Frederick Walton, an Englishman, is the inventor…
December 1863 CE
In 1855, Walton happened to notice the rubbery, flexible skin of solidified linseed oil (linoxyn) that had formed on a can of oil-based paint and thought that it might form a substitute for India rubber.
Raw linseed oil oxidizes very slowly, but Walton had accelerated the process by heating it with lead acetate and zinc sulfate, which makes the oil form a resinous mass into which lengths of cheap cotton cloth are dipped until a thick coating forms.
The coating is then scraped off and boiled with benzene or similar solvents to form a varnish.
Walton had initially planned to sell his varnish to the makers of water-repellent fabrics such as oilcloth, and had patented the process in 1860.

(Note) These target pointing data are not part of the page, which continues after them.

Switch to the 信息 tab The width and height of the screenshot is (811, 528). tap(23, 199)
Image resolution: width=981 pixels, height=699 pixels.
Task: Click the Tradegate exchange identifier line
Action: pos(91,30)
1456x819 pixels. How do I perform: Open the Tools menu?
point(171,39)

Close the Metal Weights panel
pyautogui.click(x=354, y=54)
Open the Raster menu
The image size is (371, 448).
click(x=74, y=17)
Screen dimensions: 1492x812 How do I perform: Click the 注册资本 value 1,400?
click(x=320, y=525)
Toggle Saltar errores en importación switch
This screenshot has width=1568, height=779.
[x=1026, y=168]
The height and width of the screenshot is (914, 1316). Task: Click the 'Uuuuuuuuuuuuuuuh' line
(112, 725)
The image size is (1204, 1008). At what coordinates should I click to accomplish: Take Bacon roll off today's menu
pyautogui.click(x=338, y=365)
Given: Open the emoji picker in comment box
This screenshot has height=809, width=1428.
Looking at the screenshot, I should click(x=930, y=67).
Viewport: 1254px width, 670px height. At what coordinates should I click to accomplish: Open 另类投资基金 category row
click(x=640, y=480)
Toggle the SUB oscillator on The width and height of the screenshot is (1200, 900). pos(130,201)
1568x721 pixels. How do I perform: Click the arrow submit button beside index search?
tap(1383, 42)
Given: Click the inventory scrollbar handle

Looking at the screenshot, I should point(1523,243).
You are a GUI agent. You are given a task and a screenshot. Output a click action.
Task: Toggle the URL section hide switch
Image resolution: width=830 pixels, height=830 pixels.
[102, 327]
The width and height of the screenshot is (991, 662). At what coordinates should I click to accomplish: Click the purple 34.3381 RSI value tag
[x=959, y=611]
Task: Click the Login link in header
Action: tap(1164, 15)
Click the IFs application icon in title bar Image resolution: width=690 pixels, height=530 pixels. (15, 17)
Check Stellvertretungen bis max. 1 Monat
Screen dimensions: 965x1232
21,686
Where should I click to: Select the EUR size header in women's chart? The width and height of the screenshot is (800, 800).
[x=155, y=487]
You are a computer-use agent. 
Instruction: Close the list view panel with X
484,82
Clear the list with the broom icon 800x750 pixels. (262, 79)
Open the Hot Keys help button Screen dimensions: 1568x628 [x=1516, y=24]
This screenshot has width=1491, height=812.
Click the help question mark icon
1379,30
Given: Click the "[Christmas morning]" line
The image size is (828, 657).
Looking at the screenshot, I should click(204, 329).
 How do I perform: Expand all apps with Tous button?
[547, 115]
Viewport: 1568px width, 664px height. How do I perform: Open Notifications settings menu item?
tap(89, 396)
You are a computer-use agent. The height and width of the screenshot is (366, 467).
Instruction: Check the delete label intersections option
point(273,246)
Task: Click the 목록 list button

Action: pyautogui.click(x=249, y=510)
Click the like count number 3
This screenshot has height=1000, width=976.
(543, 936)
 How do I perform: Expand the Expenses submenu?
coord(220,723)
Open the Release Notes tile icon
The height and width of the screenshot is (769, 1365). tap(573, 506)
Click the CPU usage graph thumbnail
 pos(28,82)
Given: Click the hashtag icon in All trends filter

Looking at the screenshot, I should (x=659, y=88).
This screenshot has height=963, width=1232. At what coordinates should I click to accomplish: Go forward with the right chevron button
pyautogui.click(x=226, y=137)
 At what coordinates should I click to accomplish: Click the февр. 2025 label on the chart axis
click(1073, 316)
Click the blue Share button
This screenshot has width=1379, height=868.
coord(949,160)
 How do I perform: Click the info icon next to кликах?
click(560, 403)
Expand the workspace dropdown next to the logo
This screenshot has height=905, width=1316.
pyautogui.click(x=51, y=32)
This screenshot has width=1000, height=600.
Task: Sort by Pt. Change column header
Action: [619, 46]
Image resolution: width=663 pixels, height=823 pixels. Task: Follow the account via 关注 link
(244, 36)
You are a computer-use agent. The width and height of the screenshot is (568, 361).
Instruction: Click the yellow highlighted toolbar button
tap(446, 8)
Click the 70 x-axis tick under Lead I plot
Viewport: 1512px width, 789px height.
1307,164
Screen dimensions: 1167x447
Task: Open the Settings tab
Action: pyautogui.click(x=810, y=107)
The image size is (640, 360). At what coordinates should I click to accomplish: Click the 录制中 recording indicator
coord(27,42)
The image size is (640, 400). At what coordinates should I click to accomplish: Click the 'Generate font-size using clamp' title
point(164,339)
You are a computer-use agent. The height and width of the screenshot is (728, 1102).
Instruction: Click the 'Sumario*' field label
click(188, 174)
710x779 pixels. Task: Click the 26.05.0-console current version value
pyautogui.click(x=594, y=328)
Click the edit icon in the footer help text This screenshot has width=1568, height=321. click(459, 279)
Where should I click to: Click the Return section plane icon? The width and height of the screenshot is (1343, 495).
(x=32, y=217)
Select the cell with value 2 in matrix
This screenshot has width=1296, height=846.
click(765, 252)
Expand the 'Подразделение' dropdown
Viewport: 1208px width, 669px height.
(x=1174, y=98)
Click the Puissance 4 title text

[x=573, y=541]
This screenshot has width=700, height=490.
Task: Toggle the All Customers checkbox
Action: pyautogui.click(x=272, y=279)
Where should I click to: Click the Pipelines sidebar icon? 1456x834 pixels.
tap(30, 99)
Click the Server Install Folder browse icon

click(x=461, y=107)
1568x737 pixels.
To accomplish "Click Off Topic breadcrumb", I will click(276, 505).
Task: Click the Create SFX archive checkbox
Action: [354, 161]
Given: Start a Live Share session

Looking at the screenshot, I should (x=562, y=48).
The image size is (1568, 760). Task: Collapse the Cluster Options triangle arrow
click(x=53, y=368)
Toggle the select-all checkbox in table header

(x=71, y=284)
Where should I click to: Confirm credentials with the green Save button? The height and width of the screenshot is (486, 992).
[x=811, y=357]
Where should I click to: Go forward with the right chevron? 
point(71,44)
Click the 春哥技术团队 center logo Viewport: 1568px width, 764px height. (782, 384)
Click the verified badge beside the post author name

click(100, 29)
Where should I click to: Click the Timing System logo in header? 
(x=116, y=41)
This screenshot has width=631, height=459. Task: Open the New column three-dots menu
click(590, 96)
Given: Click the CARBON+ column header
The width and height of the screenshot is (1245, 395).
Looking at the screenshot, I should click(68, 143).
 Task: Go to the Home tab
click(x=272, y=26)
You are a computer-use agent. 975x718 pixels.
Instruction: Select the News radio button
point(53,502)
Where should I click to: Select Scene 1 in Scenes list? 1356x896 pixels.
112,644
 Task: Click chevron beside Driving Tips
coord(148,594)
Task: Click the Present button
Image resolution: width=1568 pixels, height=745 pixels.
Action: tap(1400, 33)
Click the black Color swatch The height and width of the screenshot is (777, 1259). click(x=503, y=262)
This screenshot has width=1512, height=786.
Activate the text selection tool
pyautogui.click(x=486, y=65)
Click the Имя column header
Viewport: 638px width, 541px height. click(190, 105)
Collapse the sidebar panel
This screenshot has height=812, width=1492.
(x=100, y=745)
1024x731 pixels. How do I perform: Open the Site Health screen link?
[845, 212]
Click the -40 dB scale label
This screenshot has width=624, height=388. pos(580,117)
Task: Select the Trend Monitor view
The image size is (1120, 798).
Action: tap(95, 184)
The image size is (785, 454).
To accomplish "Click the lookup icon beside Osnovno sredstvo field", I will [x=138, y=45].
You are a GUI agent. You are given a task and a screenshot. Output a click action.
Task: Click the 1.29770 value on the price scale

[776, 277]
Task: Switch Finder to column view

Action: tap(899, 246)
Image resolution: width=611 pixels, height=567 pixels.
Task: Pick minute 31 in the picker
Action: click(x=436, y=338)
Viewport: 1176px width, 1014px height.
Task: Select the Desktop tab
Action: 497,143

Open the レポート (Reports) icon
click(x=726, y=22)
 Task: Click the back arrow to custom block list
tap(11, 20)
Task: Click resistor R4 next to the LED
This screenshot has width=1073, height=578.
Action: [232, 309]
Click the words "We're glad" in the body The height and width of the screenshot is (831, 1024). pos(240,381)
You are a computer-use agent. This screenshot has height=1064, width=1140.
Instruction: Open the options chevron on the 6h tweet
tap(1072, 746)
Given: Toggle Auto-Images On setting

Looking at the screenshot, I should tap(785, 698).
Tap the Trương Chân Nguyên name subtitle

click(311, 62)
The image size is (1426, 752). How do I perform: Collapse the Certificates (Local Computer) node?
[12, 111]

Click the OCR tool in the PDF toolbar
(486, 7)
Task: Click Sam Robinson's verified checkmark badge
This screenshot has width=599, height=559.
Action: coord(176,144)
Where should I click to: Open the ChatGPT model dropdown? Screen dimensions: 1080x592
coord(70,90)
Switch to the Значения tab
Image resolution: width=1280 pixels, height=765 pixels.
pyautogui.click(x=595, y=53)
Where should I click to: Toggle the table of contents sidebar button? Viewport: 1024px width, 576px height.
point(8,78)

However, his method had problems: the cotton cloth soon fell apart, and it took months to produce enough of the linoxyn.
Little interest was shown in Walton's varnish.
In addition, his first factory had burned down, and he suffers from persistent and painful rashes.
Walton had soon come up with an easier way to transfer the oil to the cotton sheets, by hanging them vertically and sprinkling the oil from above, and he tried mixing the linoxyn with sawdust and cork dust to make it less tacky.
On December 19, 1863, he applies for a further patent, which reads: "For these purposes canvas or other suitable strong fabrics are coated over on their upper surfaces with a composition of oxidized oil, cork dust, and gum or resin ... such surfaces being afterward printed, embossed, or otherwise ornamented. The back or under surfaces of such fabrics are coated with a coating of such oxidized oils, or oxidized oils and gum or resin, and by preference without an admixture of cork."
At first Walton had called his invention "Kampticon", which was deliberately close to Kamptulicon, the name of an existing floor covering, but he soon changes it to Linoleum, which he derives from the Latin words "linum" (flax) and "oleum" (oil).